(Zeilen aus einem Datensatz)
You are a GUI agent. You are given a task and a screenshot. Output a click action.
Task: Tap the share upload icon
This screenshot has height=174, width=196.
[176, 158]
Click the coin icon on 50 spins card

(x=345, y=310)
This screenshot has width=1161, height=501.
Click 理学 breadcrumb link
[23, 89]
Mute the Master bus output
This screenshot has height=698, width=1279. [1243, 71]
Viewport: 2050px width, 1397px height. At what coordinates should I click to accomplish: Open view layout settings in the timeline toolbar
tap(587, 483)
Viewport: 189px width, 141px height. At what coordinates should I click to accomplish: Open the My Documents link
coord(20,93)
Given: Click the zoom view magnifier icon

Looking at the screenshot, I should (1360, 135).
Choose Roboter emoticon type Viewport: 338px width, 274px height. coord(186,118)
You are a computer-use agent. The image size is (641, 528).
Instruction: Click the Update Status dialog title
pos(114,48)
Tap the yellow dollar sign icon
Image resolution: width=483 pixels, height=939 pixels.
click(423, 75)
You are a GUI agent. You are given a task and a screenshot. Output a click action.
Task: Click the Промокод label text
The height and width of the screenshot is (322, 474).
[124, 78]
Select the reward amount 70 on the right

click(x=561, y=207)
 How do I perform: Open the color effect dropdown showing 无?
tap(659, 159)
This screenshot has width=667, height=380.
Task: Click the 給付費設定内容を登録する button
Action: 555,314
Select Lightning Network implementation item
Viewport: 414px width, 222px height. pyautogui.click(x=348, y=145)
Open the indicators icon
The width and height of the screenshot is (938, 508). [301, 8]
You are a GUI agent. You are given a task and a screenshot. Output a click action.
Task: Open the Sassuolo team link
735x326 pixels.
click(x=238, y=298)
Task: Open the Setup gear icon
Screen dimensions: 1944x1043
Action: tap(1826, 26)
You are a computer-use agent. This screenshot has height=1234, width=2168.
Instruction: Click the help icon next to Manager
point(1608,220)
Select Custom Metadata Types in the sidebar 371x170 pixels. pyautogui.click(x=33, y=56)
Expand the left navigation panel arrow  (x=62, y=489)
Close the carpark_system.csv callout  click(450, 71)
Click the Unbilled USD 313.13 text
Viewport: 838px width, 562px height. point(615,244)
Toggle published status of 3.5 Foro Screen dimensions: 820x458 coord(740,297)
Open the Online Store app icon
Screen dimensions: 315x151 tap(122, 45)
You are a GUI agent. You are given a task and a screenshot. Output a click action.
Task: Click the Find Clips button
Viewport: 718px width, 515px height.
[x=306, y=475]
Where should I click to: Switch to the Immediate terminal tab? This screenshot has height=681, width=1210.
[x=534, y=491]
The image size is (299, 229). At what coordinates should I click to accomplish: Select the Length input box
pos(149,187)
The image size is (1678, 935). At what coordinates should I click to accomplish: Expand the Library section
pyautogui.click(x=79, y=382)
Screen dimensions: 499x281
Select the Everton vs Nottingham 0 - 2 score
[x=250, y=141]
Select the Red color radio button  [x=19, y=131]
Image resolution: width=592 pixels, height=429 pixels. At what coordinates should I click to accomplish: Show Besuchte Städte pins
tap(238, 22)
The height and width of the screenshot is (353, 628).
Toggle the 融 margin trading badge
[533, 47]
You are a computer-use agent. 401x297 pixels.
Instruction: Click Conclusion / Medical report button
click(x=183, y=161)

AUFGABENSTELLUNG: Filtere die Einträge und gib jede Zeile wieder, in der das Wort „accomplish“ vorkommt.

ERGEBNIS:
Viewport: 2050px width, 1397px height. At what coordinates should I click to accomplish: Open view layout settings in the timeline toolbar
Viewport: 189px width, 141px height. At what coordinates should I click to accomplish: Open the My Documents link
The image size is (299, 229). At what coordinates should I click to accomplish: Select the Length input box
The image size is (1678, 935). At what coordinates should I click to accomplish: Expand the Library section
Image resolution: width=592 pixels, height=429 pixels. At what coordinates should I click to accomplish: Show Besuchte Städte pins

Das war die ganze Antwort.